> TASK DESCRIPTION:
Reproduce every one of the entries below word for word, keeping each line in its original order.

* Begin DATA FOR THE TASK *

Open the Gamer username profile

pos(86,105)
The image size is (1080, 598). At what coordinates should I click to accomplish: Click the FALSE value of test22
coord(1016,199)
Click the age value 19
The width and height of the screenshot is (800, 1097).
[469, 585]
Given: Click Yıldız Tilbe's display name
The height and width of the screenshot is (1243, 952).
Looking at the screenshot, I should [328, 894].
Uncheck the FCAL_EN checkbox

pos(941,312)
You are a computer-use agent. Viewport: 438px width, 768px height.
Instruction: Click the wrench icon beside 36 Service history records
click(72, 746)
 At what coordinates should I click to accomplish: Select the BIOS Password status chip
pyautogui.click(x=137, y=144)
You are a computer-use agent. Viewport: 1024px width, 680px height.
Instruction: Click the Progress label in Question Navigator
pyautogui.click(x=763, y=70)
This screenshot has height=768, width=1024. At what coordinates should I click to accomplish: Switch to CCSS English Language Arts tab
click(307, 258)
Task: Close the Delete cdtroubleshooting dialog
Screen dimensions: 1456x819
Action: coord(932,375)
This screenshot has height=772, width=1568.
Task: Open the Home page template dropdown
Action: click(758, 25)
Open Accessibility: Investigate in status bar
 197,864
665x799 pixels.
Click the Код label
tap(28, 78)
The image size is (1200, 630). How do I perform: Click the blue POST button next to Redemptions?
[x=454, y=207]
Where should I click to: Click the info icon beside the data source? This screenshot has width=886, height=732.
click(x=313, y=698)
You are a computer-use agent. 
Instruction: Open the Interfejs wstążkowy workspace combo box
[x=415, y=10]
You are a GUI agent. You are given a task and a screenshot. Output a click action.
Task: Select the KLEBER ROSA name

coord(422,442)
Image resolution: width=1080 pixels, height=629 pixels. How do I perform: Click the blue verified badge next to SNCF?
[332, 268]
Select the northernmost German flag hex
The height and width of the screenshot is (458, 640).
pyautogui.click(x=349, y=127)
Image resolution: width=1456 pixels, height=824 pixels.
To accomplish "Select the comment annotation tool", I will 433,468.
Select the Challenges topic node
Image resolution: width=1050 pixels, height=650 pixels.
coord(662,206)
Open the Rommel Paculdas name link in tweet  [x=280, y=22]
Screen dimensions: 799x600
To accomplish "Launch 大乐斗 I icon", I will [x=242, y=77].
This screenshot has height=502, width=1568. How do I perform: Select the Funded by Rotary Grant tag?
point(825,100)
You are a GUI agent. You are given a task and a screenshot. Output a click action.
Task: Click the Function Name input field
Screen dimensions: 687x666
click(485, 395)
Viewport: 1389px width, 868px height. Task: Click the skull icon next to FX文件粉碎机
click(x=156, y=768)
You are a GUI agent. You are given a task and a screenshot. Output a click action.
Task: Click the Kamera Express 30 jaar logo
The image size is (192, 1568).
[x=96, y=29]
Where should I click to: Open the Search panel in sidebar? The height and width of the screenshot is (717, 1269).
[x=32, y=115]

* End DATA FOR THE TASK *

> CORRECT ANSWER:
Open the Gamer username profile

pos(86,105)
The image size is (1080, 598). At what coordinates should I click to accomplish: Click the FALSE value of test22
coord(1016,199)
Click the age value 19
The width and height of the screenshot is (800, 1097).
[469, 585]
Given: Click Yıldız Tilbe's display name
The height and width of the screenshot is (1243, 952).
Looking at the screenshot, I should [328, 894].
Uncheck the FCAL_EN checkbox

pos(941,312)
You are a computer-use agent. Viewport: 438px width, 768px height.
Instruction: Click the wrench icon beside 36 Service history records
click(72, 746)
 At what coordinates should I click to accomplish: Select the BIOS Password status chip
pyautogui.click(x=137, y=144)
You are a computer-use agent. Viewport: 1024px width, 680px height.
Instruction: Click the Progress label in Question Navigator
pyautogui.click(x=763, y=70)
This screenshot has height=768, width=1024. At what coordinates should I click to accomplish: Switch to CCSS English Language Arts tab
click(307, 258)
Task: Close the Delete cdtroubleshooting dialog
Screen dimensions: 1456x819
Action: coord(932,375)
This screenshot has height=772, width=1568.
Task: Open the Home page template dropdown
Action: click(758, 25)
Open Accessibility: Investigate in status bar
 197,864
665x799 pixels.
Click the Код label
tap(28, 78)
The image size is (1200, 630). How do I perform: Click the blue POST button next to Redemptions?
[x=454, y=207]
Where should I click to: Click the info icon beside the data source? This screenshot has width=886, height=732.
click(x=313, y=698)
You are a computer-use agent. 
Instruction: Open the Interfejs wstążkowy workspace combo box
[x=415, y=10]
You are a GUI agent. You are given a task and a screenshot. Output a click action.
Task: Select the KLEBER ROSA name

coord(422,442)
Image resolution: width=1080 pixels, height=629 pixels. How do I perform: Click the blue verified badge next to SNCF?
[332, 268]
Select the northernmost German flag hex
The height and width of the screenshot is (458, 640).
pyautogui.click(x=349, y=127)
Image resolution: width=1456 pixels, height=824 pixels.
To accomplish "Select the comment annotation tool", I will 433,468.
Select the Challenges topic node
Image resolution: width=1050 pixels, height=650 pixels.
coord(662,206)
Open the Rommel Paculdas name link in tweet  [x=280, y=22]
Screen dimensions: 799x600
To accomplish "Launch 大乐斗 I icon", I will [x=242, y=77].
This screenshot has height=502, width=1568. How do I perform: Select the Funded by Rotary Grant tag?
point(825,100)
You are a GUI agent. You are given a task and a screenshot. Output a click action.
Task: Click the Function Name input field
Screen dimensions: 687x666
click(485, 395)
Viewport: 1389px width, 868px height. Task: Click the skull icon next to FX文件粉碎机
click(x=156, y=768)
You are a GUI agent. You are given a task and a screenshot. Output a click action.
Task: Click the Kamera Express 30 jaar logo
The image size is (192, 1568).
[x=96, y=29]
Where should I click to: Open the Search panel in sidebar? The height and width of the screenshot is (717, 1269).
[x=32, y=115]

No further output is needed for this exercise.